──────── Document segment

St. James, although an extreme example, represents the largest growing segments of motherhood: over 40, ready to get pregnant and willing to use $25,000 donor eggs and in-vitro fertilization treatments to do so.

Two of the oldest moms in the world actually live in the New York area. Besides St. James, Frieda Birnbaum of Saddle River, NJ, gave birth three years ago when she was 60 years old. She’ll be 78 when her kids graduate high school. Her husband will be 81. They have a grandson around the same age as her sons.

“Am I still the oldest woman with twins?” Birnbaum asked with an unmistakable hint of pride. “It just amazes me that people still care.”

Birnbaum already had two children, one with a child of his own, now in their 30s. But after two decades of focusing on her career as a psychoanalyst, she decided she was ready for another nursery go-round.

An overseas fertility clinic helped her conceive son Ari, now 10. She thought she was done with it all — “but my husband was adamant about having another,” she said.

────────────────
──────── Records provided

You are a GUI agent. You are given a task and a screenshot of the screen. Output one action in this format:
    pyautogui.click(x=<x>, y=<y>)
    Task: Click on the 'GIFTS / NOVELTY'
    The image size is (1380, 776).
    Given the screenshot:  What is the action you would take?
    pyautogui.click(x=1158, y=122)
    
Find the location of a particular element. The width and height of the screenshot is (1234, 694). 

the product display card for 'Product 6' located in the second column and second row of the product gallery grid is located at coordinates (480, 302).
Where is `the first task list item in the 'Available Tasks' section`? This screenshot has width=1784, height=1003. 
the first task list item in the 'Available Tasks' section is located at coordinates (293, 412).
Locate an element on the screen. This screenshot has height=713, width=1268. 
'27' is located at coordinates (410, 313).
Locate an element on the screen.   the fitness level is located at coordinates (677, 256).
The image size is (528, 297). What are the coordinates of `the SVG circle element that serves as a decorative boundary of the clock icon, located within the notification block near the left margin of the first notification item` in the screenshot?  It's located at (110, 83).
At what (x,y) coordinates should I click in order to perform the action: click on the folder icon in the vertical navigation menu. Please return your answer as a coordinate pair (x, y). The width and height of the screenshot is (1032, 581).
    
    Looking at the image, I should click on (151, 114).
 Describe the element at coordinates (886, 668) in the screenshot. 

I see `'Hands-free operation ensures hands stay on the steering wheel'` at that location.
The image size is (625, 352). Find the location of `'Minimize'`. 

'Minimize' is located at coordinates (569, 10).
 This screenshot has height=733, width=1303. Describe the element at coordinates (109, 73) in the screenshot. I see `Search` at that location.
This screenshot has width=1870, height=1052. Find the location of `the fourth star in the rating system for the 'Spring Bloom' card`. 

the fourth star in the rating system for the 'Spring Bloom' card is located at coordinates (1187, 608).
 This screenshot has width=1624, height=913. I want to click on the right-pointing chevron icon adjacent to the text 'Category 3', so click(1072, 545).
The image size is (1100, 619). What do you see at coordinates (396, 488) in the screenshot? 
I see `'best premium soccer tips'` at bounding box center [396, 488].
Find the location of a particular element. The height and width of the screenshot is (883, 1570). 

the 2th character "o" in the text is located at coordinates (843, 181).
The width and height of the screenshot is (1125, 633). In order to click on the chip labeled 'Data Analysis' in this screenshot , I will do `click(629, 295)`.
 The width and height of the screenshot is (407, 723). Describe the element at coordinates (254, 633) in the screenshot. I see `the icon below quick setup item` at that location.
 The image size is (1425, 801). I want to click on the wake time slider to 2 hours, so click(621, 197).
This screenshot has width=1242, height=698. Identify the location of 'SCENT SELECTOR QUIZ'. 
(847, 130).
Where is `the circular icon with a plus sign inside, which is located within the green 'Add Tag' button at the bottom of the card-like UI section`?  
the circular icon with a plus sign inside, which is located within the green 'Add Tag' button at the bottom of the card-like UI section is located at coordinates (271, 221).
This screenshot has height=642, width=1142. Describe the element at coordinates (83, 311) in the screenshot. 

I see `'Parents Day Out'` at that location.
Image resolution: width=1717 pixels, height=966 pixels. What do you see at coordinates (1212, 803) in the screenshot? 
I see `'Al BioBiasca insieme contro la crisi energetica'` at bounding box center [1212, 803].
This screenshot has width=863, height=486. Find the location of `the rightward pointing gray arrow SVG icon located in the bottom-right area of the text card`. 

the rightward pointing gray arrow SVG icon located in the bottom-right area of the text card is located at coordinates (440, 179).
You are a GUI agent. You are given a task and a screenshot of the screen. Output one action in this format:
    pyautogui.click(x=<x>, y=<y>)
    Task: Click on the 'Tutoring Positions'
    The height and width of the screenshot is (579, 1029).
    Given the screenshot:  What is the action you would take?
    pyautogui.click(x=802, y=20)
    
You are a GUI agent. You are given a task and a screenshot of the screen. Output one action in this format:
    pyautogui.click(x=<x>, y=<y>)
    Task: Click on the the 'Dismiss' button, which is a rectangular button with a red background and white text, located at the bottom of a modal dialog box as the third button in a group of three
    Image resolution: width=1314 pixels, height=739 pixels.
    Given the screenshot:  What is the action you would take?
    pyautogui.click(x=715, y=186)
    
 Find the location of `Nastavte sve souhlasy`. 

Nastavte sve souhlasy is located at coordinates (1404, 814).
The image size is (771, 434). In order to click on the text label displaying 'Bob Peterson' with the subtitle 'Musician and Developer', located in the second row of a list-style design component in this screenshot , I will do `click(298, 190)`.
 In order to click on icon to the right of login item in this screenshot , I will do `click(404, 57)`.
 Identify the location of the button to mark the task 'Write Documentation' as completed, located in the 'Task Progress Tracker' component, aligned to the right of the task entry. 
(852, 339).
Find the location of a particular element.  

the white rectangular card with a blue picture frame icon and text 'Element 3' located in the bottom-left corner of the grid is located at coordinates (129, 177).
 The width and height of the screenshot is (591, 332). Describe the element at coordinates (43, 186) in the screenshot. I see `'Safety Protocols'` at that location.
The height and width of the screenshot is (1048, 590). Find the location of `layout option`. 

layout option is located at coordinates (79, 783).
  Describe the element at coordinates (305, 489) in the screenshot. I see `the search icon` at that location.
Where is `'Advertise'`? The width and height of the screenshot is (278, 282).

────────────────

# The task
Continue the article about women becoming mothers after 40 with fertility treatments, picking up after its last sentence. The listing has no connection to the article on older mothers.

# Expected answer
Her husband, Kenneth, 66, wanted another baby partly to keep Ari company and partly because he thought it was fun. “It brought me back to reliving the early years of my marriage,” he said as he balanced his toddler sons, Jaret and Josh, on his knee.

After a failed pregnancy in her mid-50s, Kenneth convinced her to give it one more shot. This time at 59 years old, even after a terrifying miscarriage scare, it stuck.

“We went to the doctor and he told us we there were two sets of feet,” he said. “I started screaming. The response was pure euphoria.”

Now Birnbaum sees clients at an office in her house from 8:30 a.m. until mid-afternoon. She dismissed her full-time nanny six months ago and looks after the children herself.

Birnbaum might seem like an anomaly, but she’s part of a movement. Birth rates were down overall in the US by 2% between 2007 and 2008 — but women over 40 bucked the trend and saw a 4% increase. The average age for new mothers has hit a high of 27 years old and continues to increase.

Many of the middle-aged set use donor eggs because after 42 most fertility doctors agree that the egg becomes increasingly abnormal and no longer viable. But unlike eggs, the uterus is nearly ageless. Donor egg pregnancies have a 55% success rate of pregnancy.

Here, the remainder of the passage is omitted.